While there is not a complete cure for AIDS yet, the picture is not that gloomy. According to researchers at the University of Alabama at Birmingham (UAB) and Simon Fraser University in Vancouver, British Columbia, the 13 years since late 1990s, has the life expectancy of people with human immunodeficiency virus (HIV).

Life expectancy graph

The advancement in the antiretroviral therapy has dropped the death rates due to AIDS by 40 percent in Europe and North America. As many as 14 different studies were conducted in all that involved 43,355 HIV-positive participants belonging to the aforementioned regions. Owing to the results (as seen in the graph via UAB) from the study, there is a need of spreading the therapy to the entire world.

The studies were aimed at determining the effectiveness of “combination antiretroviral therapy (cART)” which involves a combination of drugs; in the 43,335 HIV patients.

“Since their introduction in 1996 cART regimens have become more effective, better tolerated and easier to follow,” said Michael Mugavero, M.D., an assistant professor in UAB’s Division of Infectious Diseases and a co-author on the study.
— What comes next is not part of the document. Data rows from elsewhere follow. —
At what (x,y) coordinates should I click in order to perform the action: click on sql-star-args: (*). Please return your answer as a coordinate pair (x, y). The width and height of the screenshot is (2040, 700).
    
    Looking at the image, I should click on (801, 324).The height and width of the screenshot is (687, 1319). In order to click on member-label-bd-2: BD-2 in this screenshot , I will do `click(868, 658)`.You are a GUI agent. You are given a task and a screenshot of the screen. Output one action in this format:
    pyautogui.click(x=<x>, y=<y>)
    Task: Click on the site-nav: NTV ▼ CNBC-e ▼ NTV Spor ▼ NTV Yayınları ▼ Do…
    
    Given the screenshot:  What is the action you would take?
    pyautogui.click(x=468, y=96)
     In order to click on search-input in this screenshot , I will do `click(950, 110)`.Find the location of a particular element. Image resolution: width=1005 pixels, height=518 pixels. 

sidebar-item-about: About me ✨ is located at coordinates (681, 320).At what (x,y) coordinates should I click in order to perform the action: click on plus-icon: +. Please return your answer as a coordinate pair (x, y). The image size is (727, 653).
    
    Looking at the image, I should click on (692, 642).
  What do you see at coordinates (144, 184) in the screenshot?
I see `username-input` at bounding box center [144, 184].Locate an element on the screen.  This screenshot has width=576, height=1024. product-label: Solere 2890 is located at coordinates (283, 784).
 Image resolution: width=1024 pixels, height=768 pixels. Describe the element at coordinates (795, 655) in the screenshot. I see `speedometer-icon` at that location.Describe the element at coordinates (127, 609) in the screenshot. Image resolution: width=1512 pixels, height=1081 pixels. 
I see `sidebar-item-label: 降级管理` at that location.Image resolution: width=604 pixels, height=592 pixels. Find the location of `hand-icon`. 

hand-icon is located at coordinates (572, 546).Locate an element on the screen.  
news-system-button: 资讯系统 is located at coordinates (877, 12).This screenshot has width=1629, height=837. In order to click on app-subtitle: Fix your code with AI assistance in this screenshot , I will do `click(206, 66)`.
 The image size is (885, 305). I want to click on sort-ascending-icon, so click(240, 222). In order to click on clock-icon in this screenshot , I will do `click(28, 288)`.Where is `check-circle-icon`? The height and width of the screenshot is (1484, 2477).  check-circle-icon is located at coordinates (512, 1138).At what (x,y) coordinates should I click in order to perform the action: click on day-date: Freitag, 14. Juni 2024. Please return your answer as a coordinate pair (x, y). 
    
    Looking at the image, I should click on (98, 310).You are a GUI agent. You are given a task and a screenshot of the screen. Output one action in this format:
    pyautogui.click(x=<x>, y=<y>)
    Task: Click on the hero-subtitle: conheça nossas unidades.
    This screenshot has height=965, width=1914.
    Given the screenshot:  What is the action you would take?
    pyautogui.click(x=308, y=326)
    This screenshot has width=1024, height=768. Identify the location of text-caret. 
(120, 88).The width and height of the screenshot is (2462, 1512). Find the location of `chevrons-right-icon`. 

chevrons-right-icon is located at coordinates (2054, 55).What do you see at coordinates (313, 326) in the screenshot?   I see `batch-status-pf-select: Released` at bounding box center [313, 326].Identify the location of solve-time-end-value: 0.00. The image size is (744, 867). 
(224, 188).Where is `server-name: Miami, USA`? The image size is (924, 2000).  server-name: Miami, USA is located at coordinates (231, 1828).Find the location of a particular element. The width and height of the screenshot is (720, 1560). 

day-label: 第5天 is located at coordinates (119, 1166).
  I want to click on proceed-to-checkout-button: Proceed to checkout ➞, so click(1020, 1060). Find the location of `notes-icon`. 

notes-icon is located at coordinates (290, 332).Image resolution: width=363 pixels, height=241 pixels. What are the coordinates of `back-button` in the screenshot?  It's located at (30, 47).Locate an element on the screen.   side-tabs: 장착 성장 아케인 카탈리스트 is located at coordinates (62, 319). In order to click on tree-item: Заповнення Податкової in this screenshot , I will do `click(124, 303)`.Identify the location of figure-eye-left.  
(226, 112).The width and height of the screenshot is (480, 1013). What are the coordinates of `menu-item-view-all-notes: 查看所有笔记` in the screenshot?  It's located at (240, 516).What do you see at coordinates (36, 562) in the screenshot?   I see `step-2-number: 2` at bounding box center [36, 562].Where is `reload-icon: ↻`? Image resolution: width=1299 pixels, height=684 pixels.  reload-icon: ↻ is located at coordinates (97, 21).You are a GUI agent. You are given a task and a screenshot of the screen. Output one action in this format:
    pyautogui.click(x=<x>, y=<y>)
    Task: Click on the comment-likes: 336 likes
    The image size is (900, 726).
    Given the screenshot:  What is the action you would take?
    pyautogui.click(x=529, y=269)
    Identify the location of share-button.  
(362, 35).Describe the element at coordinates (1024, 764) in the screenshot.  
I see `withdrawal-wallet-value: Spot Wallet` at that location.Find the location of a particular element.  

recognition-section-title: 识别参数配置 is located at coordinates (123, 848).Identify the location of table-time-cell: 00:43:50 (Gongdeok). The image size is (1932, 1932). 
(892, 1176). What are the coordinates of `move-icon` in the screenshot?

“We are now seeing the benefits of years of research, hard work and efforts to make these medications widely available. This has led to dramatic improvements in life expectancy, but patients who start cART with more advanced HIV infection do not have the same level of benefit,” Mugavero said.

It has been found that the life expectancy in participants who started their therapy in 1996-1999 period have had their life expectancy increased by 13.8 years from 36.1 years, to 49.9 percent in participants who started their cART in between 2003-2005.

However, in comparison with the general population, the life expectancy in HIV positive patients with other chronic illnesses has found to be lower in average. An HIV positive person starting cART from the age of 20 can live upto 63 that has been estimated to be 20 years than a life of normal non-infected person.

A compilation of the studies done by The Antiretroviral Therapy Cohort Collaboration, including UAB, Simon Fraser University and many other research sites around the world has been published in the British medical journal – The Lancet.